Perhaps the best example is that of Akhilleus, the fearsome Greek hero, who sits out much of the conflict because of an insult from the leader of the Greek forces.  Akhilleus’ startling talents are wasted while much of the battle rages, hurting his allies and those whom he holds most dear.  Paris, who began the war by stealing the beautiful Helen, wife of his host Menelaus; slouches through the story a burden to his people and to his brother Hektor, the chief defender of Troy.  Everywhere you look it’s a story of human tragedy, of greatness undone by human failing, and yet also of heroic achievement.  The Fitzgerald translation lays out the beauty of Homer’s epic, from which I quote liberally below:

“Tall with helmet flashing, Hektor, great son of Priam, led the Trojans…

“Dawn in her saffron robe came spreading light on all the world…”

“Panic that attends blood-chilling Rout now ruled the Akhaians.  All their finest men were shaken by this fear, in bitter throes, as when a shifting gale blows up over the cold fish-breeding sea, north wind and west wind wailing out of Thrace in squall on squall…”

“No plan, no cleverness can serve us now but this: to close with them and fight with all we have.  Better to win life or to lose it fighting now, once and for all, than to be bled to death by slow degrees in grinding war against these ships, by lesser men than we.”

“Thou too, Akhilleus, face iron destiny, godlike as thou art, to die under the wall of highborn Trojans.”

I think the most beautiful language and emotion of the book is when King Priam of Troy enters the Akhaian camp to face Akhilleus, the killer of Priam’s son Hektor, to ask for Hektor’s body.

“Priam, the great king of Troy, passed by the others, knelt down, took in his arms Akhilleus’ knees, and kissed the hands of wrath that killed his sons…Remember your own father [Priam says], Akhilleus, in your godlike youth; his years like mine are many, and he stands upon the fearful doorstep of old age.  He, too, is hard pressed, it may be, by those around him, there being no one able to defend him from bane of war and ruin…Think me more pitiful by far, since I have brought myself to do what no man else has done before – to lift to my lips the hand of one who killed my son.”

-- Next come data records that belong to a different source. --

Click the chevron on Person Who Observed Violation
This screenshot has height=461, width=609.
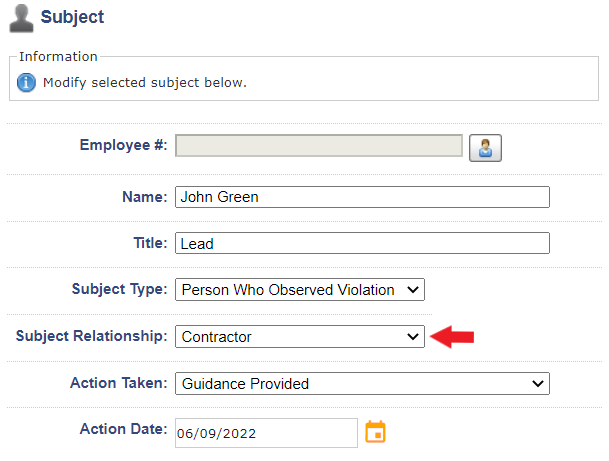[x=413, y=290]
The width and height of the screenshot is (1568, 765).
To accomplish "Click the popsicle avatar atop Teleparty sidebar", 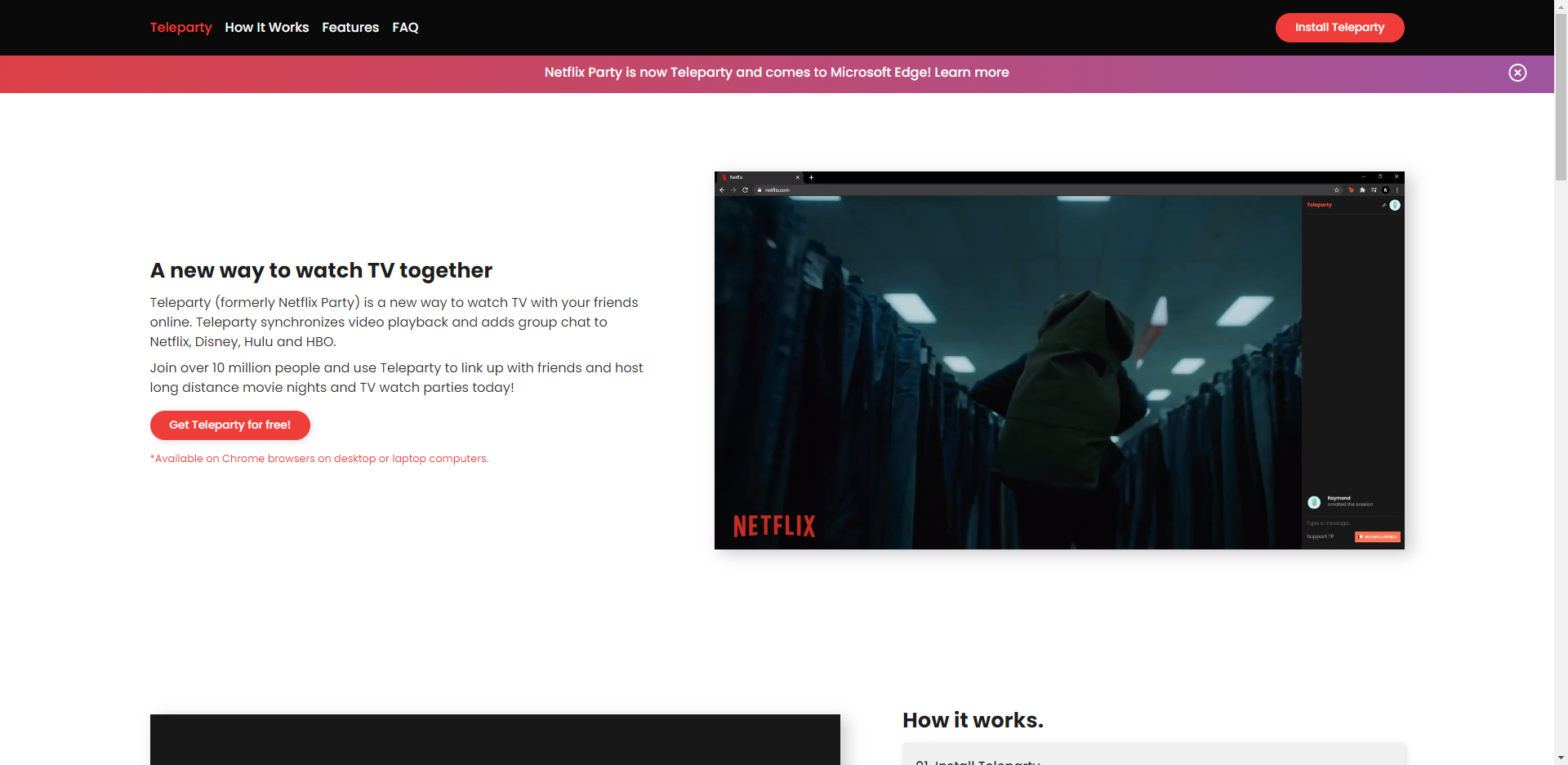I will point(1395,205).
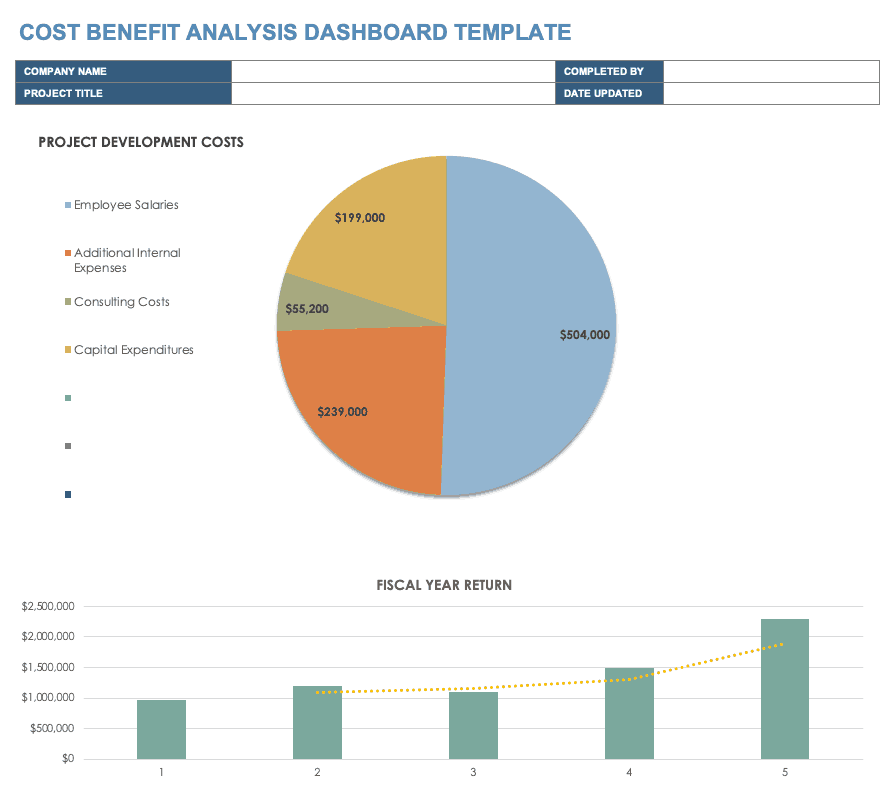Image resolution: width=893 pixels, height=789 pixels.
Task: Click the fiscal year 1 bar
Action: click(x=161, y=730)
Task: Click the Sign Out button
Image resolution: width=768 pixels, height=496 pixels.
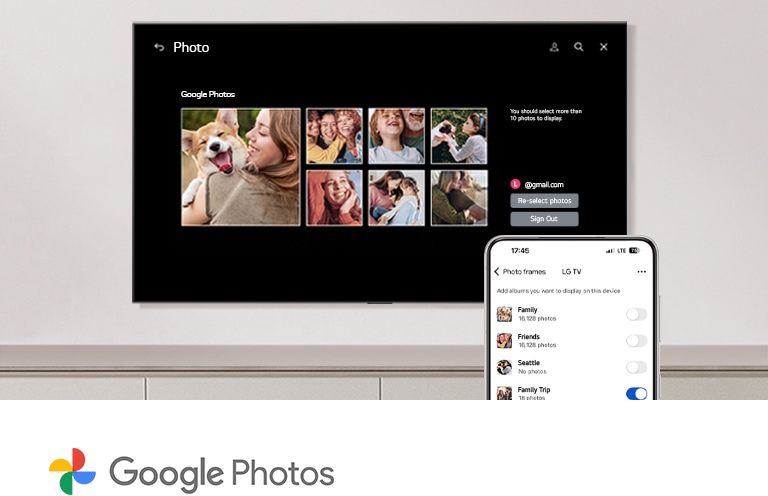Action: (x=544, y=218)
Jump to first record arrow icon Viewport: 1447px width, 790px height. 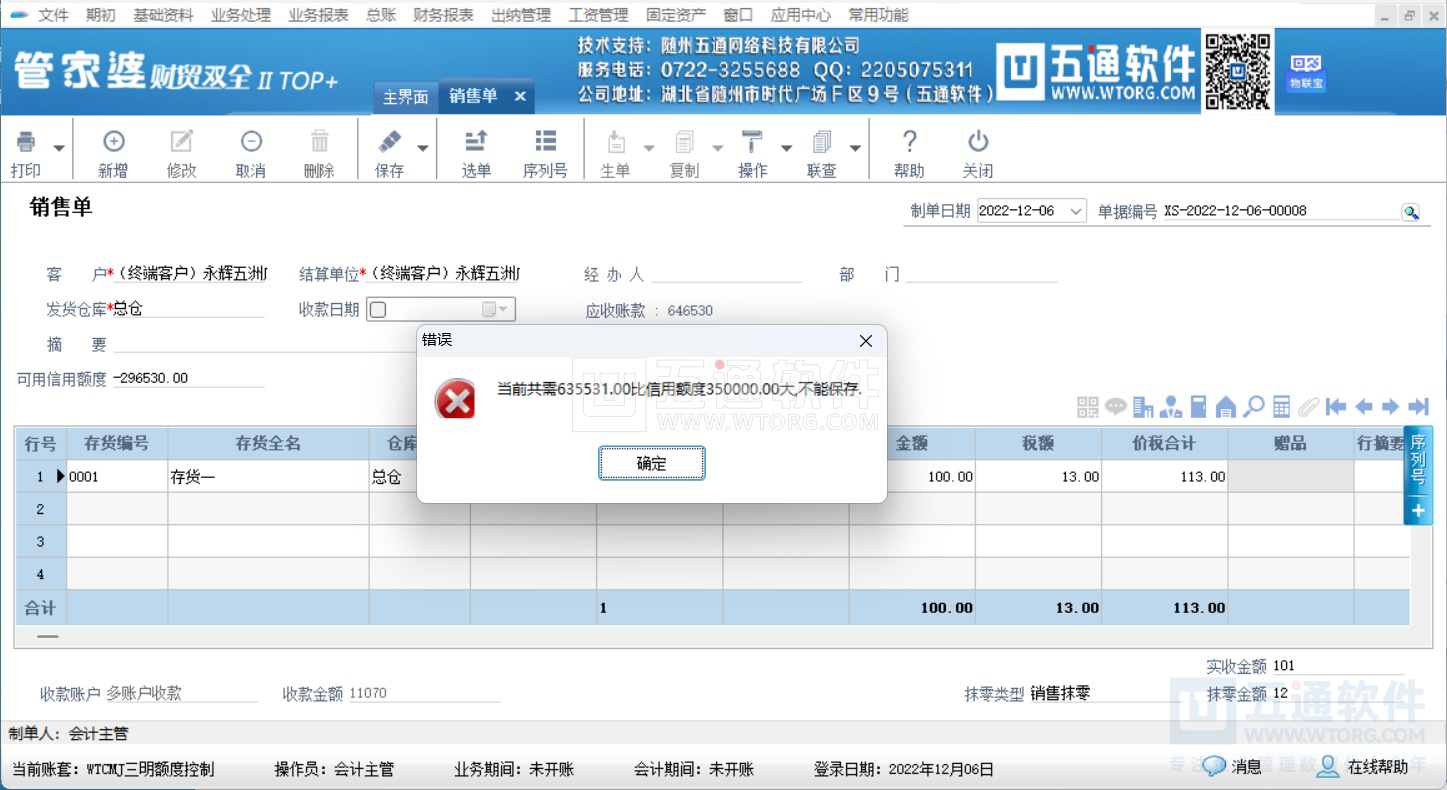pyautogui.click(x=1335, y=407)
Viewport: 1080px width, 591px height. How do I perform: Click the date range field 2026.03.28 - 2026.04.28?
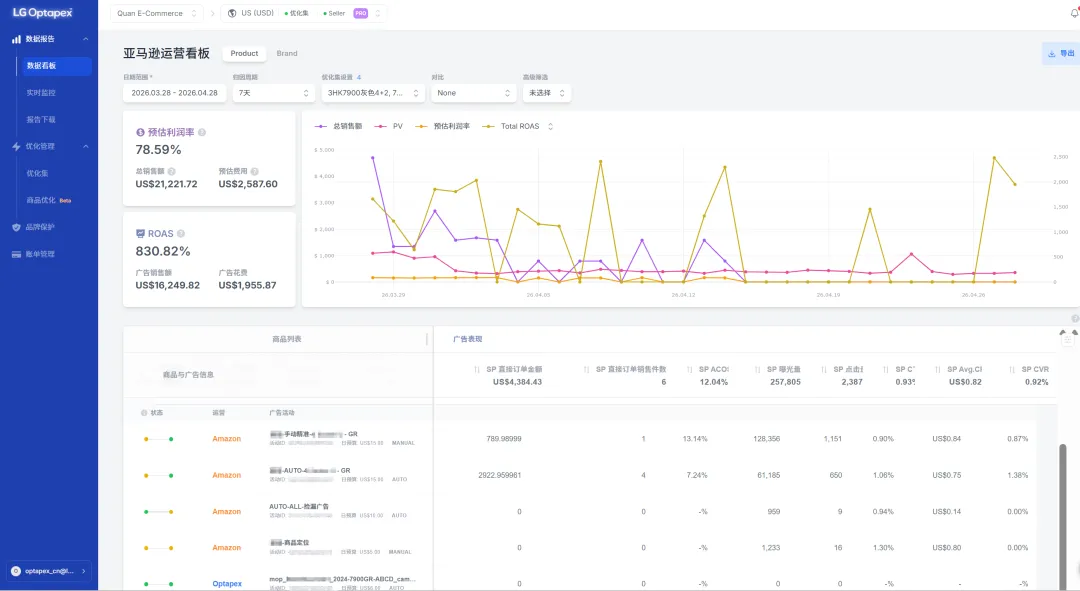[x=174, y=93]
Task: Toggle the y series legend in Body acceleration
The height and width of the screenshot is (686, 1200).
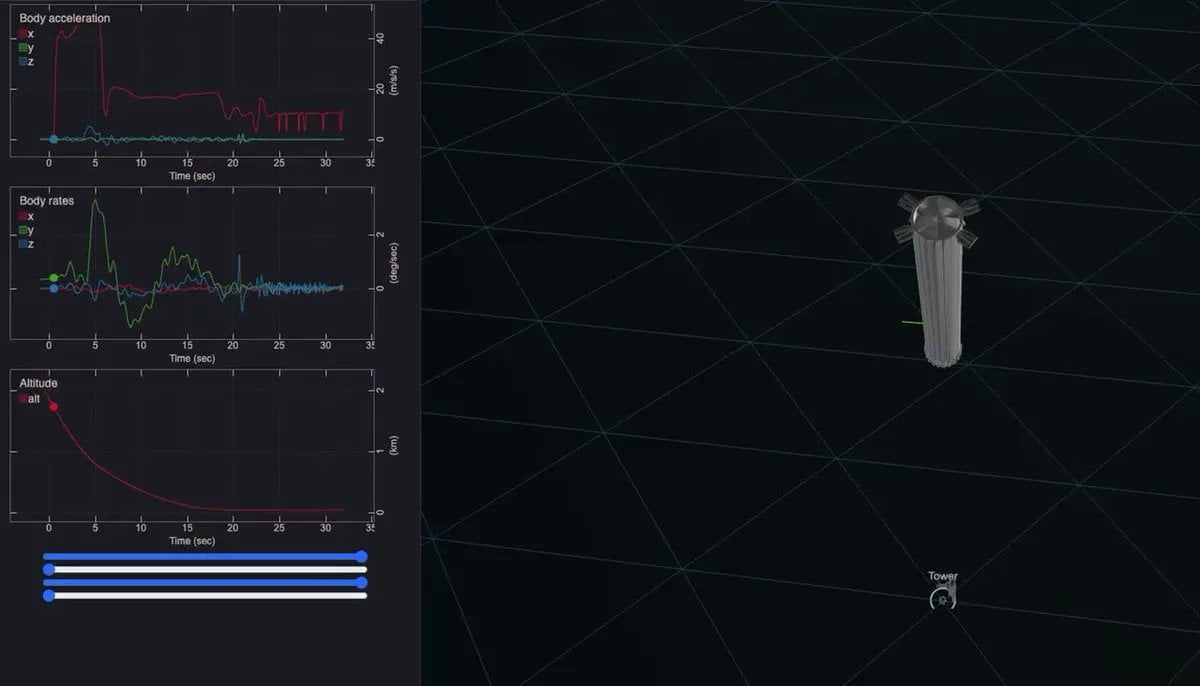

“Then both were overborne as they remembered: the old king huddled at Akhilleus’ feet wept, and wept for Hektor, killer of men, while great Akhilleus wept for his own father as for Patroklos once again, and sobbing filled the room.”

“[Akhilleus to Priam} Ah sad and old!  Trouble and pain you’ve borne, and bear, aplenty.  Only a great will could have brought you here among the Akhaian ships, and here alone before the eyes of one who stripped your sons, your many sons, in battle.  Iron must be the heart within you.”

In Conclusion

The great investment thinker and philosopher of risk, Nassim Taleb, has said that “The only article Lady Fortuna has no control over is your behavior.”  In today’s markets, so dominated by short term thinking and ruinous emotion, a long-term focus can be a great competitive advantage.  But to be a hero on today’s investment battlefield, we think it’s best to avoid the same human failings about which Homer wrote nearly 3,000 years ago. 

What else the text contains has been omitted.